§ EXERCISE DESCRIPTION
Change every "computer-use agent" in the entries below to "desktop assistant" and reproduce the entries with nothing else altered.

● ● ● ●

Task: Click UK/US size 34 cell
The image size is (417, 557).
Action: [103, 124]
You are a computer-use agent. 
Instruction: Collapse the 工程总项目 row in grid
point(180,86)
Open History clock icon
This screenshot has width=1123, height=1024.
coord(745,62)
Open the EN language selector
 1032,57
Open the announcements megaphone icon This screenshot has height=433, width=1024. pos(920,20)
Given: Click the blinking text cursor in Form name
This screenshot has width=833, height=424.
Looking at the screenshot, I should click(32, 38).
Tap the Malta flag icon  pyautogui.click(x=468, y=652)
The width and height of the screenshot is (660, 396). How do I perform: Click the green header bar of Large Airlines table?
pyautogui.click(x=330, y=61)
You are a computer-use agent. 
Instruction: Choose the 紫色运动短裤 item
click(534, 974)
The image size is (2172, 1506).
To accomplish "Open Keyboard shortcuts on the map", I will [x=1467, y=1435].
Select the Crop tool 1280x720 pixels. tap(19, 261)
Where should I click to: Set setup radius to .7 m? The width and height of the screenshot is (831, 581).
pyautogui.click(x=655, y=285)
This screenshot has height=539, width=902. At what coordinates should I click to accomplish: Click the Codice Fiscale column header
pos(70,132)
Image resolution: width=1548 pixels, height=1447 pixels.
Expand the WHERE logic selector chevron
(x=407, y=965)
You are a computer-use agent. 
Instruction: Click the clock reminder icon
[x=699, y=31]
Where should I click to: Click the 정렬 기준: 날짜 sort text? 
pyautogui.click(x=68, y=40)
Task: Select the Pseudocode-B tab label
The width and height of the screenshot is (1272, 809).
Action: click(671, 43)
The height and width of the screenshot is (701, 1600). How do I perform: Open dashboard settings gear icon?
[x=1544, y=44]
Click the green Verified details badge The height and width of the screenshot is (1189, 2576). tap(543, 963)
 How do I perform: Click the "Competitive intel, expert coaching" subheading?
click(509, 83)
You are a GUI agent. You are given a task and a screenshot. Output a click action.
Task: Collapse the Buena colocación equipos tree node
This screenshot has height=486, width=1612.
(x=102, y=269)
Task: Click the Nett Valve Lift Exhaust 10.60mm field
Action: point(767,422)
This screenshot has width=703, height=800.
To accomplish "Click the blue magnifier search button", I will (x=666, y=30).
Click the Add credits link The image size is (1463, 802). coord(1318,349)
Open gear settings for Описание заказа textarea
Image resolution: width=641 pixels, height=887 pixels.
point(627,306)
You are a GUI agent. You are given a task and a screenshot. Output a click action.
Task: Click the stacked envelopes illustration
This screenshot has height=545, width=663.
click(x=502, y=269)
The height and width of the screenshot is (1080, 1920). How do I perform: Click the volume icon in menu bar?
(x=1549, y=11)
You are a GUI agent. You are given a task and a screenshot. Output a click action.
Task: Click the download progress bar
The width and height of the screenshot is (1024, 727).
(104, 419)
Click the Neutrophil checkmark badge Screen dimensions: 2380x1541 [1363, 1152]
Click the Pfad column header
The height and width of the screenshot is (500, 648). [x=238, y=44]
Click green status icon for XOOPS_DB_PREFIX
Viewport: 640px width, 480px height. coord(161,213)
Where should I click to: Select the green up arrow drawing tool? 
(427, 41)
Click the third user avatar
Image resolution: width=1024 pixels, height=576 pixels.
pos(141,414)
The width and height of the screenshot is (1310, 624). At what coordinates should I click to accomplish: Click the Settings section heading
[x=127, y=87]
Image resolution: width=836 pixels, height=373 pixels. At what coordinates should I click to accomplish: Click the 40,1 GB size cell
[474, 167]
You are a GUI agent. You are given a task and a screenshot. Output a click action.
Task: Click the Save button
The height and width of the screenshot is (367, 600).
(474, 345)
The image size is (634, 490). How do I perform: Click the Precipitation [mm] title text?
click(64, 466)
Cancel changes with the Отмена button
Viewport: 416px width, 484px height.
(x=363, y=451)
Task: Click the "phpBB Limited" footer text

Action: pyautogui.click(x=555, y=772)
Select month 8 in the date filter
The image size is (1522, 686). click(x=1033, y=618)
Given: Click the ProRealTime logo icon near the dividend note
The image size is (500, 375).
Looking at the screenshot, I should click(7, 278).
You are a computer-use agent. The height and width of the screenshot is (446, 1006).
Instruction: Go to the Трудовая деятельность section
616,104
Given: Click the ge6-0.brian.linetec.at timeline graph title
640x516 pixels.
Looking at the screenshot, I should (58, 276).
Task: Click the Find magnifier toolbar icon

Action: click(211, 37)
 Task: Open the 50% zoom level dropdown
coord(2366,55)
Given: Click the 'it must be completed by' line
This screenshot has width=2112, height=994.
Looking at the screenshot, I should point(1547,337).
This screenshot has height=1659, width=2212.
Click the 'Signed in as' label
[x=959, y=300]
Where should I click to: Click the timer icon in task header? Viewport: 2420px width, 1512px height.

● ● ● ●

§ RESPONSE TO THIS TASK
Task: Click UK/US size 34 cell
The image size is (417, 557).
Action: [103, 124]
You are a desktop assistant. 
Instruction: Collapse the 工程总项目 row in grid
point(180,86)
Open History clock icon
This screenshot has width=1123, height=1024.
coord(745,62)
Open the EN language selector
 1032,57
Open the announcements megaphone icon This screenshot has height=433, width=1024. pos(920,20)
Given: Click the blinking text cursor in Form name
This screenshot has width=833, height=424.
Looking at the screenshot, I should click(32, 38).
Tap the Malta flag icon  pyautogui.click(x=468, y=652)
The width and height of the screenshot is (660, 396). How do I perform: Click the green header bar of Large Airlines table?
pyautogui.click(x=330, y=61)
You are a desktop assistant. 
Instruction: Choose the 紫色运动短裤 item
click(534, 974)
The image size is (2172, 1506).
To accomplish "Open Keyboard shortcuts on the map", I will [x=1467, y=1435].
Select the Crop tool 1280x720 pixels. tap(19, 261)
Where should I click to: Set setup radius to .7 m? The width and height of the screenshot is (831, 581).
pyautogui.click(x=655, y=285)
This screenshot has height=539, width=902. At what coordinates should I click to accomplish: Click the Codice Fiscale column header
pos(70,132)
Image resolution: width=1548 pixels, height=1447 pixels.
Expand the WHERE logic selector chevron
(x=407, y=965)
You are a desktop assistant. 
Instruction: Click the clock reminder icon
[x=699, y=31]
Where should I click to: Click the 정렬 기준: 날짜 sort text? 
pyautogui.click(x=68, y=40)
Task: Select the Pseudocode-B tab label
The width and height of the screenshot is (1272, 809).
Action: click(671, 43)
The height and width of the screenshot is (701, 1600). How do I perform: Open dashboard settings gear icon?
[x=1544, y=44]
Click the green Verified details badge The height and width of the screenshot is (1189, 2576). tap(543, 963)
 How do I perform: Click the "Competitive intel, expert coaching" subheading?
click(509, 83)
You are a GUI agent. You are given a task and a screenshot. Output a click action.
Task: Collapse the Buena colocación equipos tree node
This screenshot has height=486, width=1612.
(x=102, y=269)
Task: Click the Nett Valve Lift Exhaust 10.60mm field
Action: point(767,422)
This screenshot has width=703, height=800.
To accomplish "Click the blue magnifier search button", I will (x=666, y=30).
Click the Add credits link The image size is (1463, 802). coord(1318,349)
Open gear settings for Описание заказа textarea
Image resolution: width=641 pixels, height=887 pixels.
point(627,306)
You are a GUI agent. You are given a task and a screenshot. Output a click action.
Task: Click the stacked envelopes illustration
This screenshot has height=545, width=663.
click(x=502, y=269)
The height and width of the screenshot is (1080, 1920). How do I perform: Click the volume icon in menu bar?
(x=1549, y=11)
You are a GUI agent. You are given a task and a screenshot. Output a click action.
Task: Click the download progress bar
The width and height of the screenshot is (1024, 727).
(104, 419)
Click the Neutrophil checkmark badge Screen dimensions: 2380x1541 [1363, 1152]
Click the Pfad column header
The height and width of the screenshot is (500, 648). [x=238, y=44]
Click green status icon for XOOPS_DB_PREFIX
Viewport: 640px width, 480px height. coord(161,213)
Where should I click to: Select the green up arrow drawing tool? 
(427, 41)
Click the third user avatar
Image resolution: width=1024 pixels, height=576 pixels.
pos(141,414)
The width and height of the screenshot is (1310, 624). At what coordinates should I click to accomplish: Click the Settings section heading
[x=127, y=87]
Image resolution: width=836 pixels, height=373 pixels. At what coordinates should I click to accomplish: Click the 40,1 GB size cell
[474, 167]
You are a GUI agent. You are given a task and a screenshot. Output a click action.
Task: Click the Save button
The height and width of the screenshot is (367, 600).
(474, 345)
The image size is (634, 490). How do I perform: Click the Precipitation [mm] title text?
click(64, 466)
Cancel changes with the Отмена button
Viewport: 416px width, 484px height.
(x=363, y=451)
Task: Click the "phpBB Limited" footer text

Action: pyautogui.click(x=555, y=772)
Select month 8 in the date filter
The image size is (1522, 686). click(x=1033, y=618)
Given: Click the ProRealTime logo icon near the dividend note
The image size is (500, 375).
Looking at the screenshot, I should click(7, 278).
You are a desktop assistant. The height and width of the screenshot is (446, 1006).
Instruction: Go to the Трудовая деятельность section
616,104
Given: Click the ge6-0.brian.linetec.at timeline graph title
640x516 pixels.
Looking at the screenshot, I should (58, 276).
Task: Click the Find magnifier toolbar icon

Action: click(211, 37)
 Task: Open the 50% zoom level dropdown
coord(2366,55)
Given: Click the 'it must be completed by' line
This screenshot has width=2112, height=994.
Looking at the screenshot, I should point(1547,337).
This screenshot has height=1659, width=2212.
Click the 'Signed in as' label
[x=959, y=300]
Where should I click to: Click the timer icon in task header? Viewport: 2420px width, 1512px height.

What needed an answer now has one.